Are you a referral wimp? When you get to the end of an appointment with a client and you realize you don’t have time to ask for referrals, does a little voice inside of you go “Whoopee! I’ll try to ask next time?” Do you feel guilty about not getting as many referrals as you know you should (and probably could)? You’re a referral wimp if you are letting your rationalizations, mistaken assumptions, and bold-face fear of asking for referrals run your career. The good news is that it doesn’t need to be this way.
Some marketing “gurus” are spreading false rumors that you can’t ask for referrals anymore. Why would they make such false statements? Probably because they’re referral wimps, too. Or maybe they just don’t know what I know. You can ask for referrals from clients these days — as long as you do it in the right way.
Every reason I’ve ever heard from agents and advisors as to why they don’t ask for referrals is fear based. They might not always use the word fear, but the basis of their reason is that four-letter word. This article will deal with the three most prevalent fears I encounter as I deliver referral training and coaching exclusively in the financial services industry.

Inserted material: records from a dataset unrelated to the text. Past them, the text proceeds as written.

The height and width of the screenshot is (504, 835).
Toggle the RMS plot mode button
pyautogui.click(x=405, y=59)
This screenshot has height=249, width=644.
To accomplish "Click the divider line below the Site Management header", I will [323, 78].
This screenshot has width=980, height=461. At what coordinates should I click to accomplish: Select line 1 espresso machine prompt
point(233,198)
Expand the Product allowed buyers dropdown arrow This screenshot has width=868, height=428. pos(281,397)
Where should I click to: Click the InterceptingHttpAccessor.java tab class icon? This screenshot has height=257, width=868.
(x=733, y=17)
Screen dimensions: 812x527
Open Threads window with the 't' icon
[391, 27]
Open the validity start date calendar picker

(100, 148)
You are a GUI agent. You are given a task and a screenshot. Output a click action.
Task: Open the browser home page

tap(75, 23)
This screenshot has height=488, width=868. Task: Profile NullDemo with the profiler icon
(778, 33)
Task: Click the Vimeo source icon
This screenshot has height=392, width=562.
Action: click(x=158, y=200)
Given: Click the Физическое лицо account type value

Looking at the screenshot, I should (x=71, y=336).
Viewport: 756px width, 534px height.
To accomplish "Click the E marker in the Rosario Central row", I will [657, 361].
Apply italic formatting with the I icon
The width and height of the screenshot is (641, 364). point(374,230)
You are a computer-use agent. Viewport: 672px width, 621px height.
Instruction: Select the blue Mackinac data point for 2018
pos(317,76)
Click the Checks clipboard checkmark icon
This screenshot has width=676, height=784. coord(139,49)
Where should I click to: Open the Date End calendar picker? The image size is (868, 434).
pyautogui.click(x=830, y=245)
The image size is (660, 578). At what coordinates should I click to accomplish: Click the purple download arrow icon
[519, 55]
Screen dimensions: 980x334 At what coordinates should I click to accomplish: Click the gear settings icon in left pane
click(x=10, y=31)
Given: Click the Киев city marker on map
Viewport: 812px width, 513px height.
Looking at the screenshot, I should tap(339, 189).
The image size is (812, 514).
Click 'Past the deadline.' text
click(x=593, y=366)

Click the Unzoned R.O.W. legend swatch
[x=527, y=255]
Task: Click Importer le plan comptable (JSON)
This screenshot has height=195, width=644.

Before I give you these four fears, let’s keep in mind an important concept. It is impossible to think our way through a fear. You can think your way up to facing a fear, and you can rationalize why you don’t have to face that fear, but the only way to really eliminate a fear is to do that thing you fear. To take action, move through it and watch the fear dissolve.
Fear of appearing pushy
Most advisors don’t want to appear pushy, and neither do they want to hurt their relationships by asking for referrals. (There are some old-school agents who haven’t learned better yet.) I certainly understand this concern. But here’s the good news. To move through this fear, all you have to do is find a way to engage your clients in a referral conversation that doesn’t come across as pushy — that will not hurt a relationship.
So, how do you ask clients for referrals without appearing pushy? Don’t assume they are willing to talk referrals; get their buy-in to the conversation. There are times to be assumptive in selling situations. This is not one of those times. You cannot plow ahead and ask clients for referrals. That’s pushy. Why? Because we know that not all clients like to talk about referrals — especially when it comes to personal financial matters. We have to be a little softer these days.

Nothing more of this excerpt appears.